I have vivid memories of Wyndham, because I returned there during my school holidays for several years, staying with my aunt whose husband kept one of those General Stores that stocked everything under the sun, and was a veritable marvel for any small boy who entered it. My uncle, the owner, was another of these gentle village people, known to have helped many of his customers with easy credit, probably much of it never repaid, during the years of the Depression. I spent a good part of each holiday in the back storeroom, perfecting the art of throwing up peanuts and catching them in my mouth, by which expedient I must have gotten rid of a good part of any profit they ever made on the peanut.

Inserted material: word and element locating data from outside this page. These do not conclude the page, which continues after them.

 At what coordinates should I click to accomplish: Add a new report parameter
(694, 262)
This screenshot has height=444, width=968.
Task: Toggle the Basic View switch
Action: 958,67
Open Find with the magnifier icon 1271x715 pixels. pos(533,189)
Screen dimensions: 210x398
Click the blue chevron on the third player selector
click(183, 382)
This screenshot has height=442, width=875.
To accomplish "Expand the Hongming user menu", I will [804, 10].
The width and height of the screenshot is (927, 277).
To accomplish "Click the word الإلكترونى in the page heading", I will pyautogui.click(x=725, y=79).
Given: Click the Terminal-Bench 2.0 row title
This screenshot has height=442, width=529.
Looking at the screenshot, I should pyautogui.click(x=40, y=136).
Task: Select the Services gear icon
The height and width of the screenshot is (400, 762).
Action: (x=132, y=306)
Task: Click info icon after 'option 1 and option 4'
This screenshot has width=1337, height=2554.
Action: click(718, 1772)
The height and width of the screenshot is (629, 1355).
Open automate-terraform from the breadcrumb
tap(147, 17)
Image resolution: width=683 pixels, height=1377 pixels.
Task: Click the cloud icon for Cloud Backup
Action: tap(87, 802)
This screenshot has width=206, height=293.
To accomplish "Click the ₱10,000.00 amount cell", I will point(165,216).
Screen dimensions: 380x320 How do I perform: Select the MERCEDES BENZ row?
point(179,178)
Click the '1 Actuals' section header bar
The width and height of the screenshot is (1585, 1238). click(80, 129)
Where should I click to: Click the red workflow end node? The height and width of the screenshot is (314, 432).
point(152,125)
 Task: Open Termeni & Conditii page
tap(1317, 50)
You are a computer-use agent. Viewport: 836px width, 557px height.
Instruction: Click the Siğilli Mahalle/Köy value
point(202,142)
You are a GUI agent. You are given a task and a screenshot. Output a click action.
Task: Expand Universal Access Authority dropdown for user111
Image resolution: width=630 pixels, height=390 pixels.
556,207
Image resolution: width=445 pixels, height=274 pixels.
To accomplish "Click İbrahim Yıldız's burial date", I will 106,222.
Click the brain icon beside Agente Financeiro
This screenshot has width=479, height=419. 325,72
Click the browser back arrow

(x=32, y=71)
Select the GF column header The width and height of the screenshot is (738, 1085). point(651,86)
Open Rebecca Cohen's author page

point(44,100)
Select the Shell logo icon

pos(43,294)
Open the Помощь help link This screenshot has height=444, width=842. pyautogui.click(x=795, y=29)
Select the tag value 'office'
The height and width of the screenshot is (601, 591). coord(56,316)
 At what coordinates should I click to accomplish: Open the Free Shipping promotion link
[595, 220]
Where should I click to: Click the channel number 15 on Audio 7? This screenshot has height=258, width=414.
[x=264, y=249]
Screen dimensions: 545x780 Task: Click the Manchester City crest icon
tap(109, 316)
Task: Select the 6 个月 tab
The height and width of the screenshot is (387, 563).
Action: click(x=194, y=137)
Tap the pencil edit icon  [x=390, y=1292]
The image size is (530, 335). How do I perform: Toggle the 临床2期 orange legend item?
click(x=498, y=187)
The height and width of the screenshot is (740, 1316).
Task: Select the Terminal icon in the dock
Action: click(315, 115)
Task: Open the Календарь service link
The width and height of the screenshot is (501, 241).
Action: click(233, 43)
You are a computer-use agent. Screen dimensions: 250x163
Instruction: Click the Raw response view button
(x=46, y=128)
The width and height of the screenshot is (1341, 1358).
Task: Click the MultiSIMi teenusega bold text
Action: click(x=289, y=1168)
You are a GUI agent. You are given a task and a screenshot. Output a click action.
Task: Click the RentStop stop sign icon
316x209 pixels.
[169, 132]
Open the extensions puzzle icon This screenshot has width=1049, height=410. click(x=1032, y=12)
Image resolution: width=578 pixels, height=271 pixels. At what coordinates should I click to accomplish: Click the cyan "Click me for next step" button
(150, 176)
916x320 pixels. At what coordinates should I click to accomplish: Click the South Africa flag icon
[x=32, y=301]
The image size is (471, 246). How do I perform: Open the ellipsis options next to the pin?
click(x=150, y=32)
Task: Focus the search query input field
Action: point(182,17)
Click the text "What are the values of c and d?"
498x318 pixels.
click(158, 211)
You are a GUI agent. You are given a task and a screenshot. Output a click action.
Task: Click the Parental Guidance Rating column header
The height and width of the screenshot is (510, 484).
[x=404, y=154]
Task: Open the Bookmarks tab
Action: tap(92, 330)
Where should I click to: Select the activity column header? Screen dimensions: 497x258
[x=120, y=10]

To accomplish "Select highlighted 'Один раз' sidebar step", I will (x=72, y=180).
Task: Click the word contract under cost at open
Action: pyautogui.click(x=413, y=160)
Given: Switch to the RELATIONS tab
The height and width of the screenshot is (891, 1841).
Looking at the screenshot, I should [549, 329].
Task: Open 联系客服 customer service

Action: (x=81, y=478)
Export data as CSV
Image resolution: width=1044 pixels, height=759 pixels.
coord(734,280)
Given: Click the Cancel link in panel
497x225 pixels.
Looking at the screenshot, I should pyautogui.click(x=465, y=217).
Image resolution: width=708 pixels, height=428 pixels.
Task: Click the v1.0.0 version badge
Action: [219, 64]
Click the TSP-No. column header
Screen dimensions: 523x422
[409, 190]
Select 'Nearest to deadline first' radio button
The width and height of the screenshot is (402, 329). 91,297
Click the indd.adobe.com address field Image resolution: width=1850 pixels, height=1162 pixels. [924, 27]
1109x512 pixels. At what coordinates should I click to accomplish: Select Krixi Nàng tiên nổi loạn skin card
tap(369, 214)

My father was a simple village carpenter who, rather mysteriously, in his early twenties went to the North Island, and stayed for a year or two in Cambridge, a more settled small town in the Waikato district, 83 miles south of Auckland, the major city. He played the cornet in the village band, and through this, presumably, came in contact with the Boyce family, whose father, quite a drinker if the stories about him are true, ran the village pharmacy. He had 11 children, five girls and six boys, and according to the tales handed down through the family, this was a family of English origin that rather prided itself on its cultural awareness. I believe it must have been through the band that my father met my mother.
I also doubt that this family --- which, as I discovered from my brief acquaintance with them, was full of snobs --- would have been overjoyed that one of their daughters was marrying a village carpenter from, gasp! --- wait for it --- the South Island! It was always a bit of a mystery to me why my Dad brought my mother south to live this village life, when she had been brought up to believe herself above such a backwater.  I know that her sisters-in-law, married to two of Dad’s brothers (and a right pair of harridans they were!) made life difficult for her, although I am prepared to admit that she may have been partly the cause of it, from having some superior airs.  It was only after a diligent search of the facts that I discovered the reason for my Dad’s strange decision: he married my mother on April 7, 1912, when she was 20, and the birth of my eldest brother Doug was in July 24 of the same year --- a mere three months later.
I have taken some satisfaction in learning this, because I had long ago decided that my mother’s excessive puritanism, rigidly imposed on us, had resulted in my entering manhood in a fairly screwed-up frame of mind about women, which dominated my life --- deleteriously, I must say --- for many years. And this gap between the fact that she had been a naughty girl, and the rigid puritanism she tried to impose on us --- drinking forbidden in the home, strict and stern watch over anything that might be construed as sexual experience --- supports what I have always believed, that such censorious people, usually motivated by religion,  are, at bottom, total hypocrites.
That may sound like a harsh judgment: but in fact, when I think of the life my mother was condemned to, in a house of rambunctious men none of whom --- including me --- showed her much affection, or gave her any help in her onerous duties, my final judgment is that she had was more to be pitied than criticized.